- Born: James Henry Wilson Jr. October 17, 1952 Philadelphia, Pennsylvania, United States
- Died: January 14, 2020 (aged 67) West Philadelphia
- Education: Northeastern Illinois University
- Occupation: Journalist

= Heshimu Jaramogi =

American journalist (1952–2020)

Heshimu Jaramogi (b.October 17, 1952, d. January 14, 2020) was an American journalist. His outlets included "The Neighborhood Leader," alongside contributions to The Philadelphia Inquirer and Philadelphia radio. He also served as the president of the Philadelphia Association of Black Journalists.

==Biography==

===Early life and education===
Jaramogi was born in Philadelphia to James Henry Wilson Sr., Rosa Braxton Wilson, and (later) a younger sibling (unknown). He graduated from West Catholic High and earned his bachelor's degree from Northeastern Illinois University. Post-graduation, Jaramogi got involved with activism and changed his name from James Henry Wilson Jr. to his current Swahili moniker.
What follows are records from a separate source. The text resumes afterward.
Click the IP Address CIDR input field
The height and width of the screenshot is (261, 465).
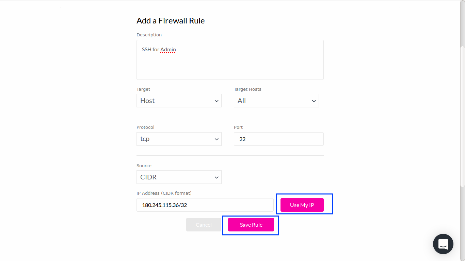[205, 205]
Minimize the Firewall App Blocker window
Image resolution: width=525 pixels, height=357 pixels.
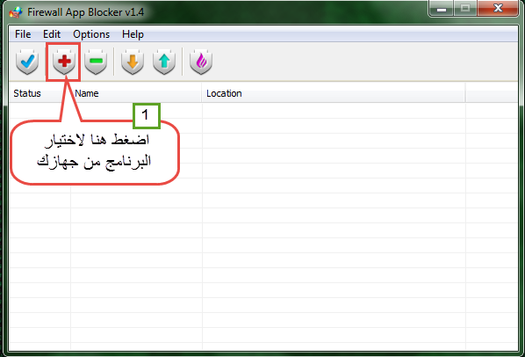coord(442,9)
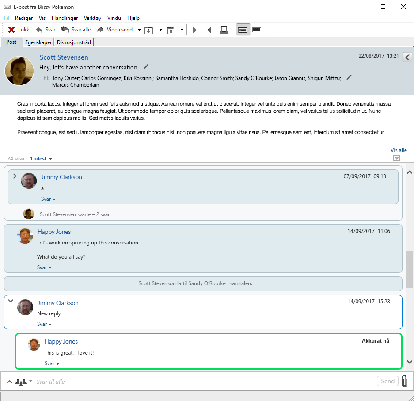Click the red Lukk close icon

[x=11, y=30]
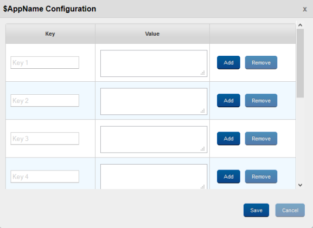
Task: Click the Value textarea for Key 3
Action: tap(154, 140)
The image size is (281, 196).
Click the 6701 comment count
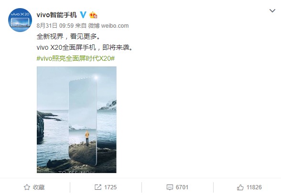[182, 187]
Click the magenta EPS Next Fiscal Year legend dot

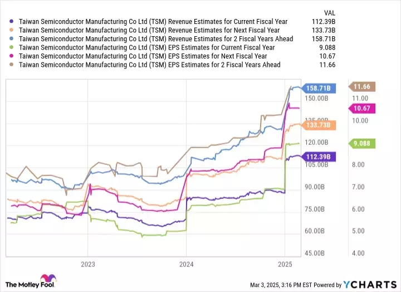pyautogui.click(x=11, y=56)
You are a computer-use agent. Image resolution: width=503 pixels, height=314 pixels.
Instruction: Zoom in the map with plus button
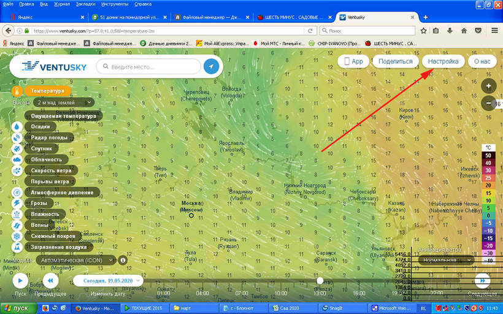[488, 86]
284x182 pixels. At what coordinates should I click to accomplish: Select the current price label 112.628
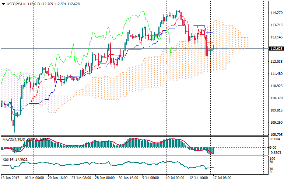(276, 49)
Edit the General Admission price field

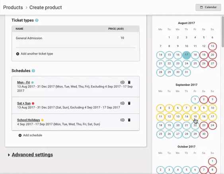(122, 38)
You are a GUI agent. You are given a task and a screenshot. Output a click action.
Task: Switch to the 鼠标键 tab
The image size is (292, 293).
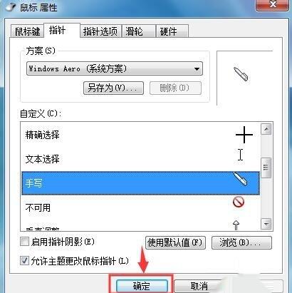pos(28,31)
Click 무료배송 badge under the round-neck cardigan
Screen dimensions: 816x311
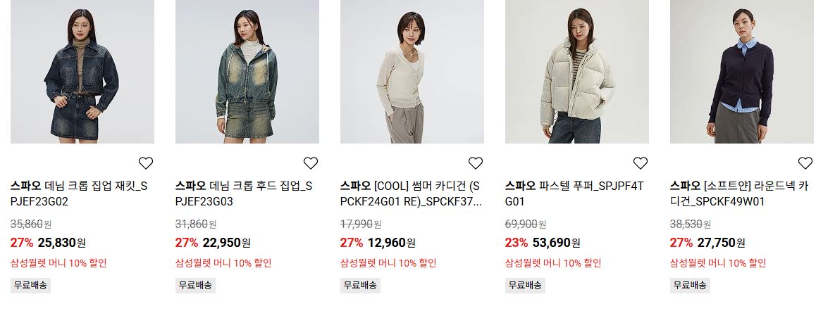coord(690,286)
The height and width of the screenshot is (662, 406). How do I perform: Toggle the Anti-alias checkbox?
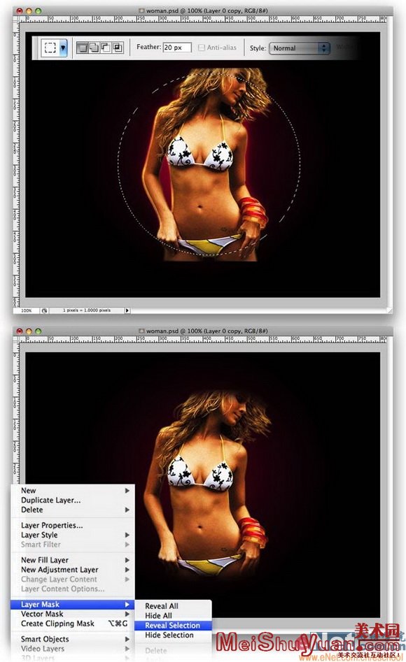(202, 48)
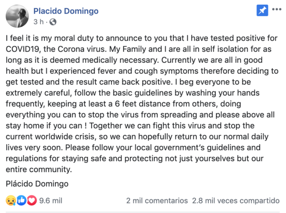
Task: Open the Placido Domingo page name link
Action: coord(66,11)
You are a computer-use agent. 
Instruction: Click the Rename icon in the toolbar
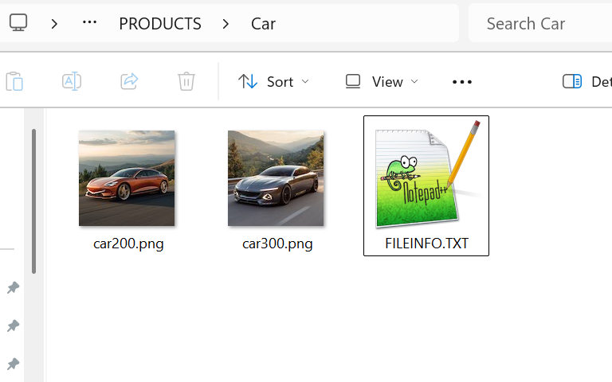(72, 81)
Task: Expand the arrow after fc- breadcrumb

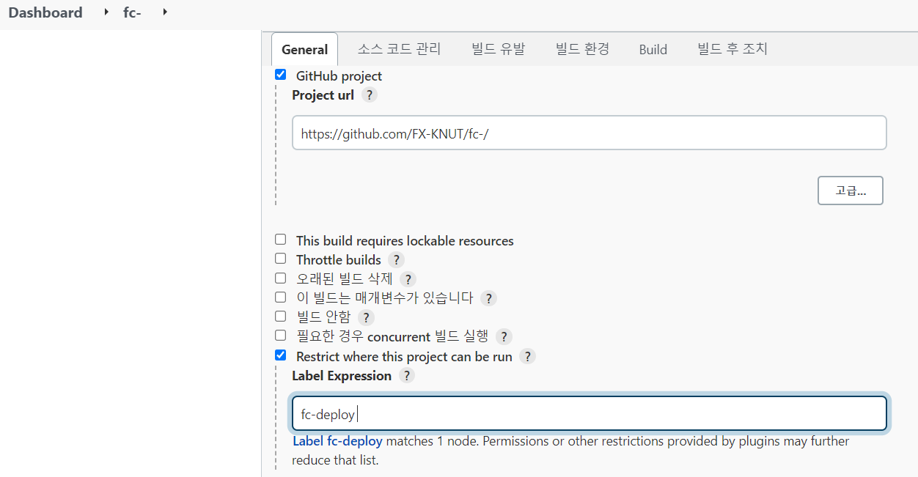Action: coord(164,12)
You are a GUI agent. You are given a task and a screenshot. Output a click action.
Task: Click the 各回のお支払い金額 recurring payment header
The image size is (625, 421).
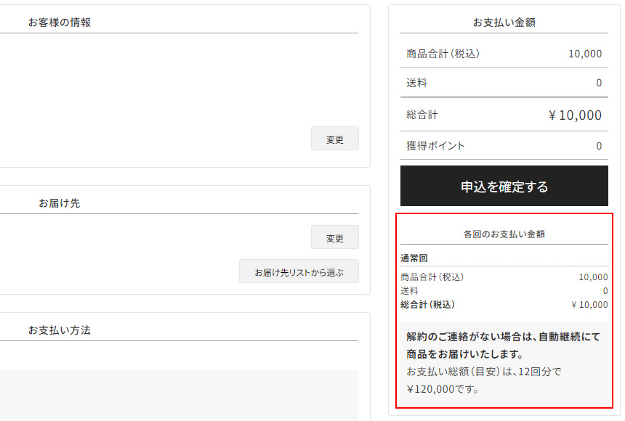pos(503,233)
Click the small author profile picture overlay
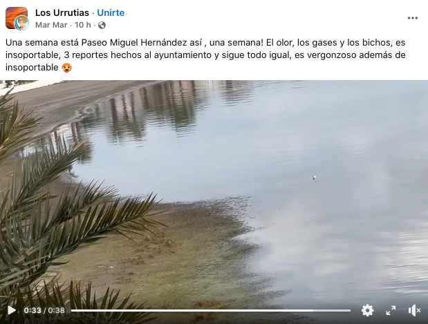The width and height of the screenshot is (428, 324). [x=22, y=23]
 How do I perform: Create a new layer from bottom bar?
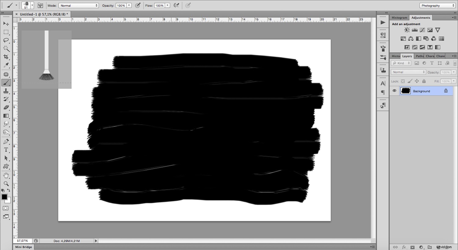point(438,247)
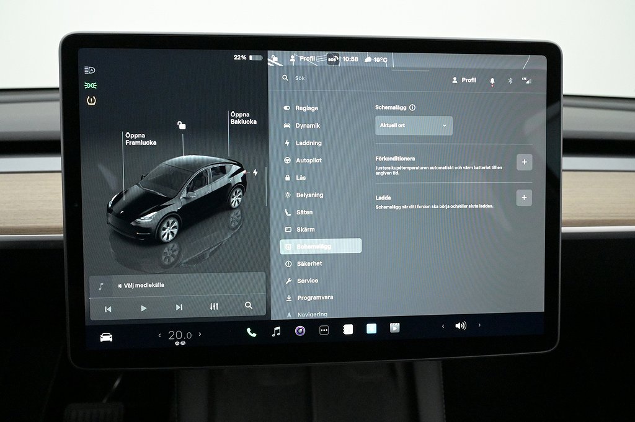Add a Förkonditionera schedule with plus
Image resolution: width=635 pixels, height=422 pixels.
coord(524,162)
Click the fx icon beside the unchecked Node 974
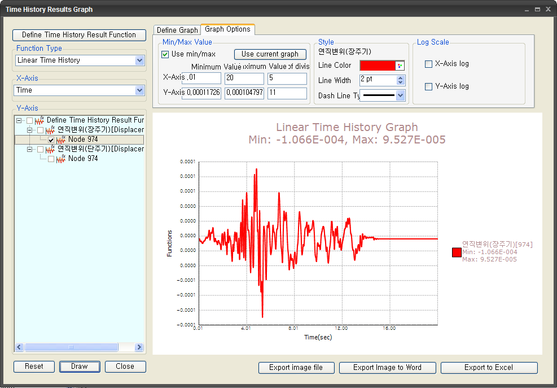The width and height of the screenshot is (557, 388). coord(61,158)
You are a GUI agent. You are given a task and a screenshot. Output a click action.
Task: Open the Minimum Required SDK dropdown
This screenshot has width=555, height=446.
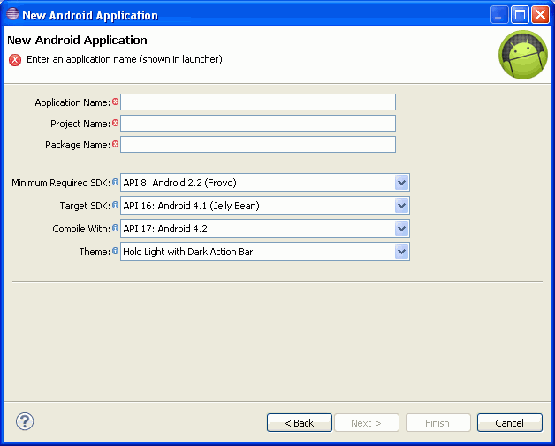tap(401, 183)
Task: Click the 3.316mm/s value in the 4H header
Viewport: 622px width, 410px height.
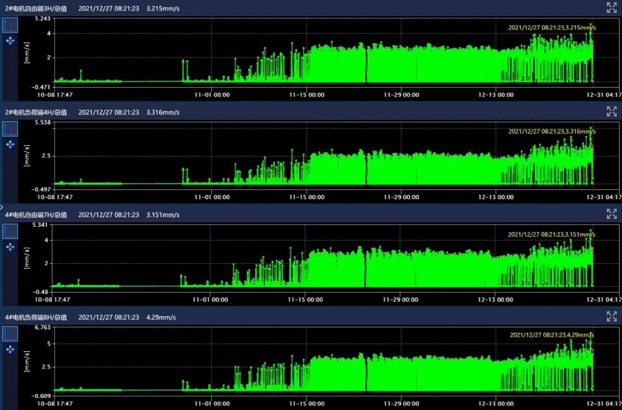Action: coord(163,112)
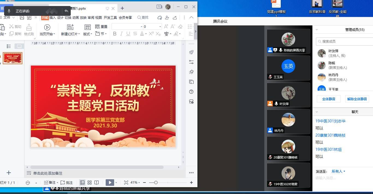373x194 pixels.
Task: Click the 新建幻灯片 new slide icon
Action: (70, 27)
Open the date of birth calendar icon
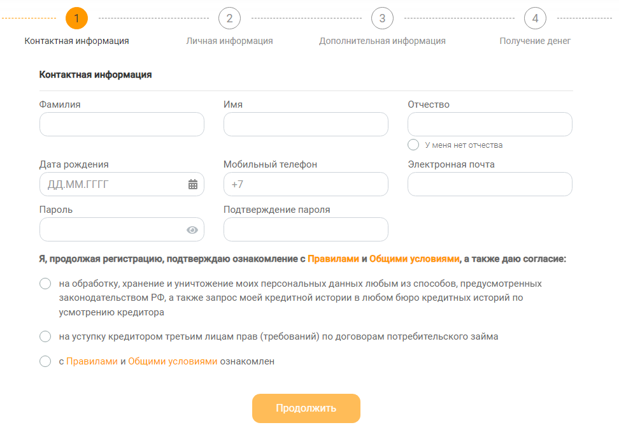 (x=193, y=184)
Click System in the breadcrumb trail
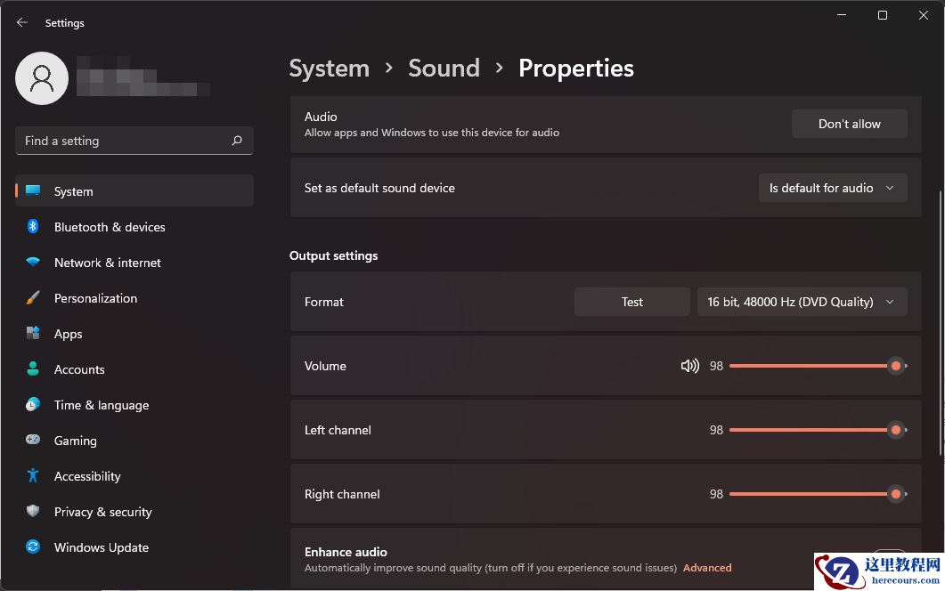This screenshot has width=945, height=591. click(x=329, y=68)
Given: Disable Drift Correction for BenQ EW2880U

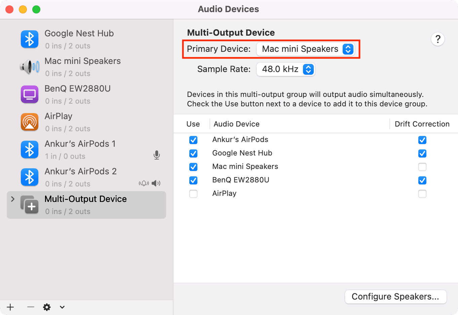Looking at the screenshot, I should pos(422,180).
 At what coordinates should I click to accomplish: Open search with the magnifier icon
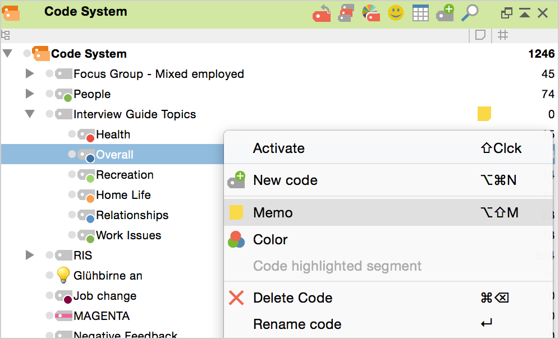(469, 13)
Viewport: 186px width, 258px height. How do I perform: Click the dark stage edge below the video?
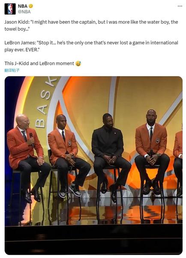[x=93, y=240]
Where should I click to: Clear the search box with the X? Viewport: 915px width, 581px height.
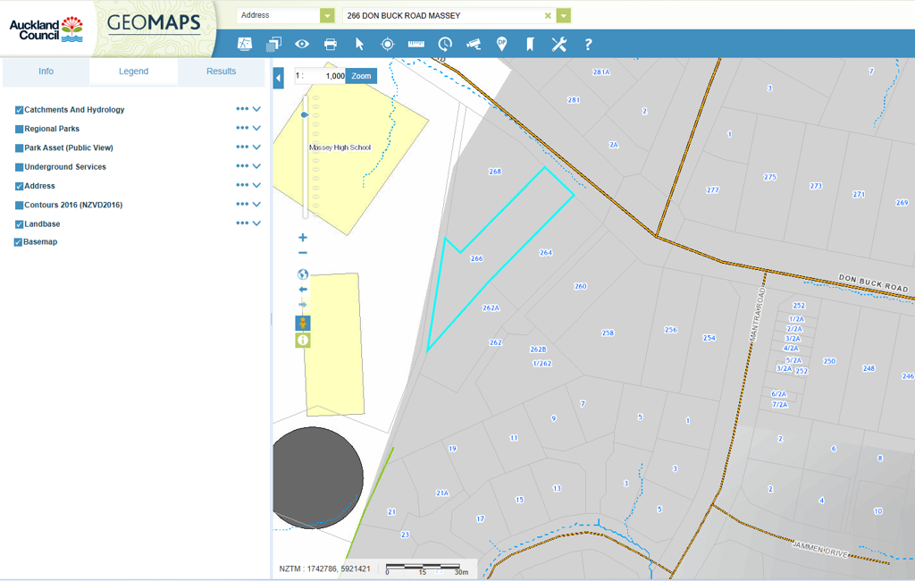point(548,15)
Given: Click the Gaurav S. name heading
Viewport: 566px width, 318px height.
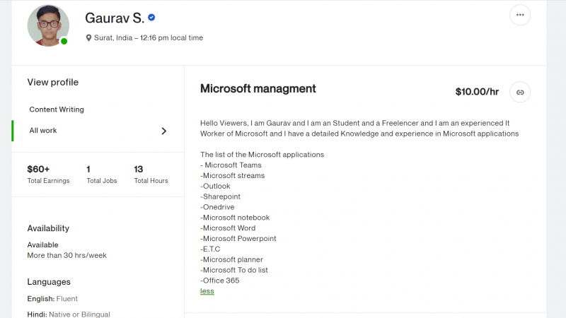Looking at the screenshot, I should tap(115, 18).
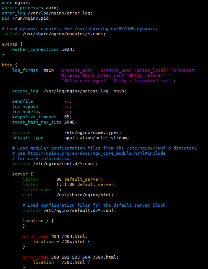Click the README.dynamic path in the comment

click(116, 29)
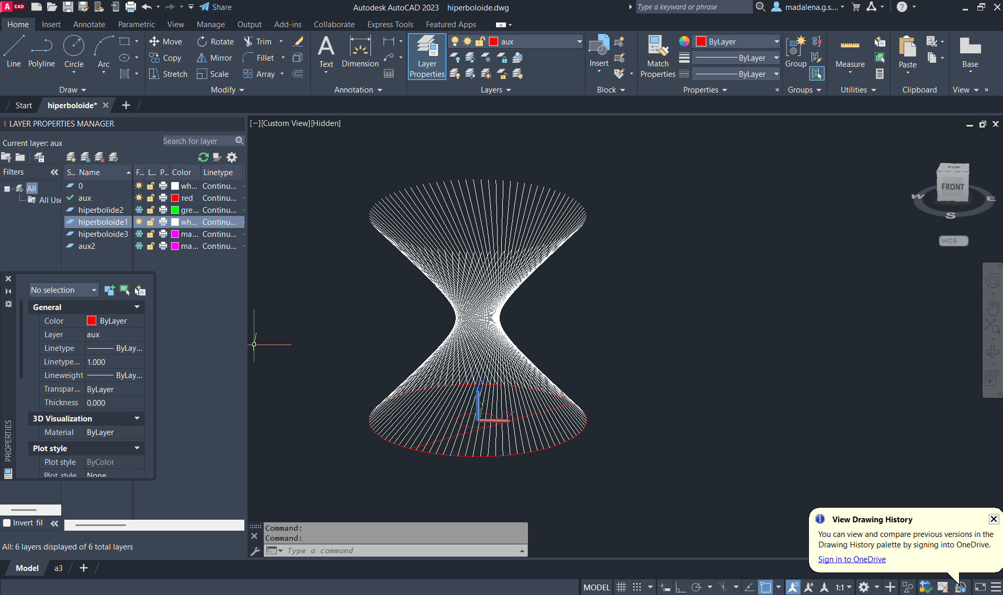
Task: Click the FRONT face of ViewCube
Action: pos(952,187)
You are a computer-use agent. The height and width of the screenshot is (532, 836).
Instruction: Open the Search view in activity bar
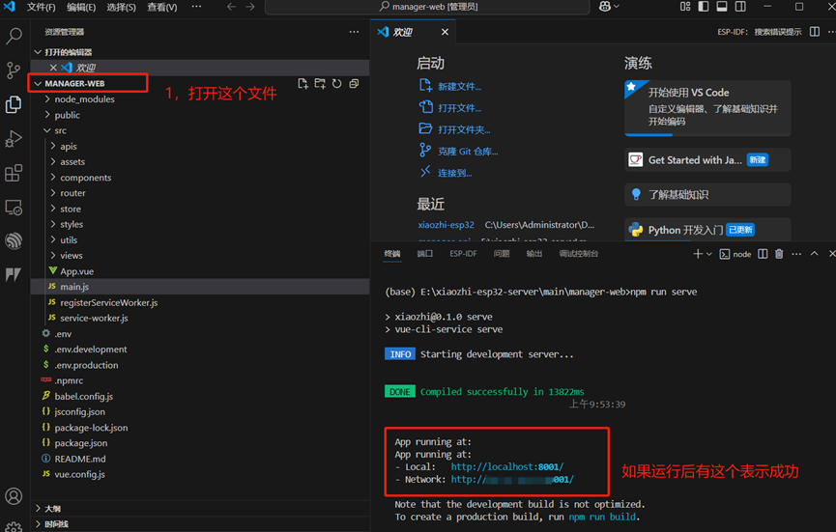click(14, 37)
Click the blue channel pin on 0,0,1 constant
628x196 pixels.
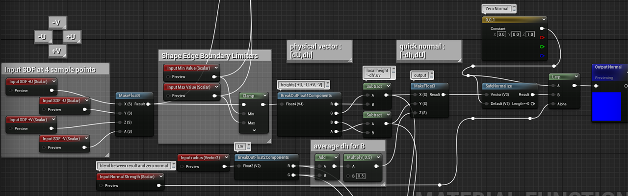542,56
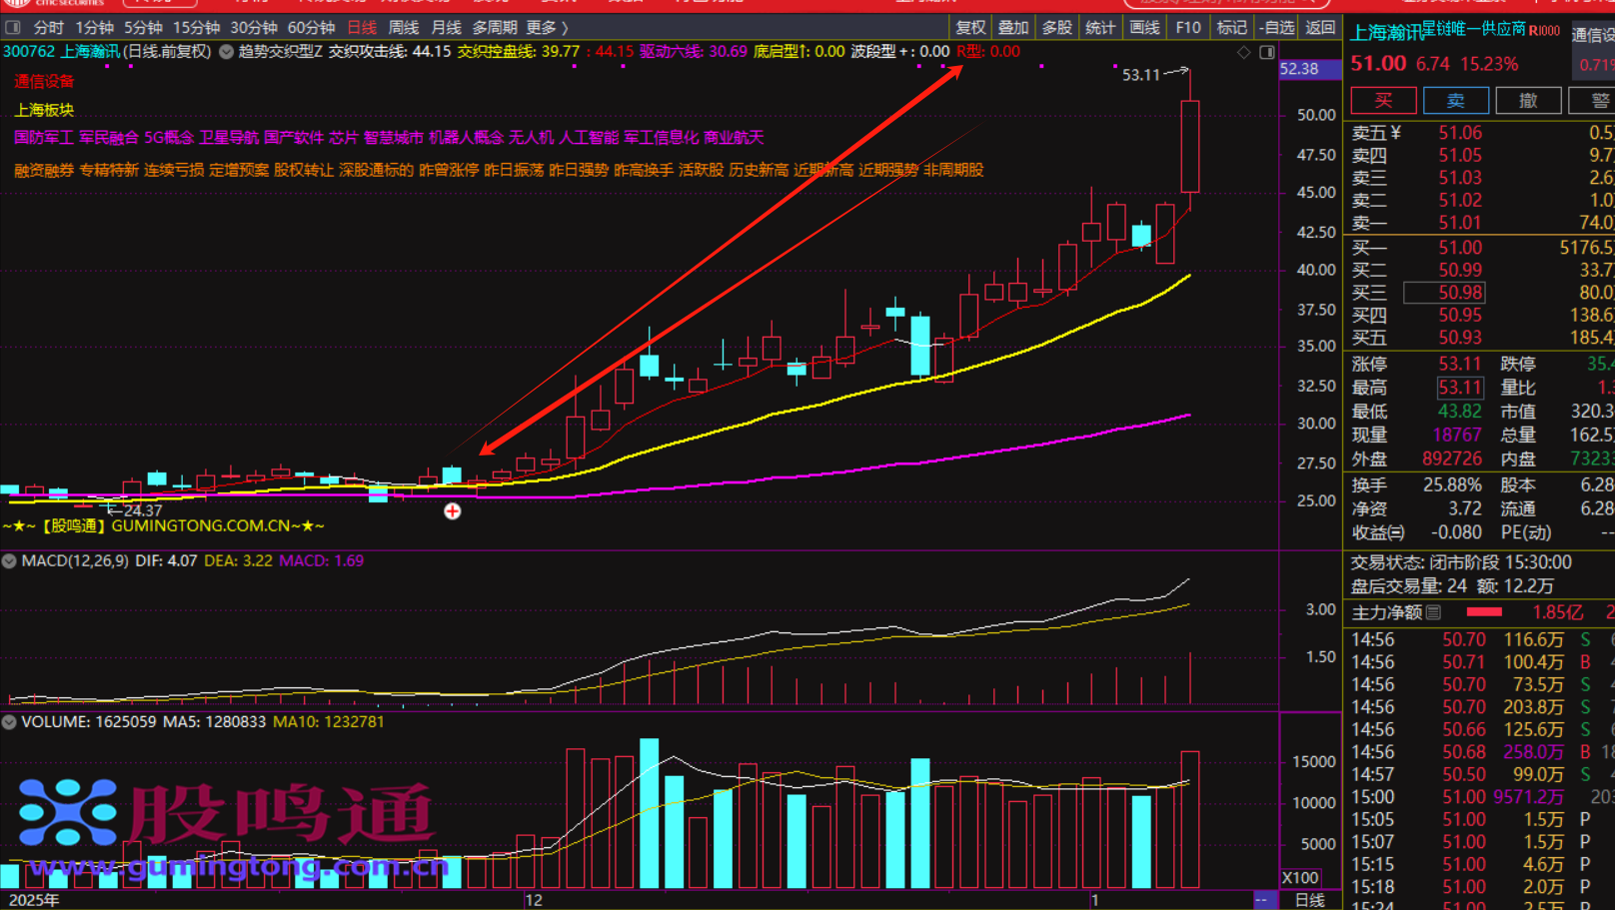
Task: Expand the 趋势交织型Z indicator dropdown
Action: click(x=227, y=52)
His 1980s he was involved in the development of Jaramogi Communications and involved his work as a WHYY producer, host of Let's Talk About It and stints at WDAS-FM (105.3) and WUSL (Power 99 FM). Heading into the 1990s, Jaramogi wrote for The Philadelphia Tribune, the Philadelphia Daily News, The Philadelphia Inquirer, and the Philadelphia New Observer. Jaramogi Communications campaigned with U.S. Senator Bob Casey, Gov. Tom Corbett, and the District Attorney Lynne Abraham. He worked as an adjunct professor at Temple University. In 2011, he was presented with a Lifetime Achievement Award from the Philadelphia Association of Black Journalists (PABJ).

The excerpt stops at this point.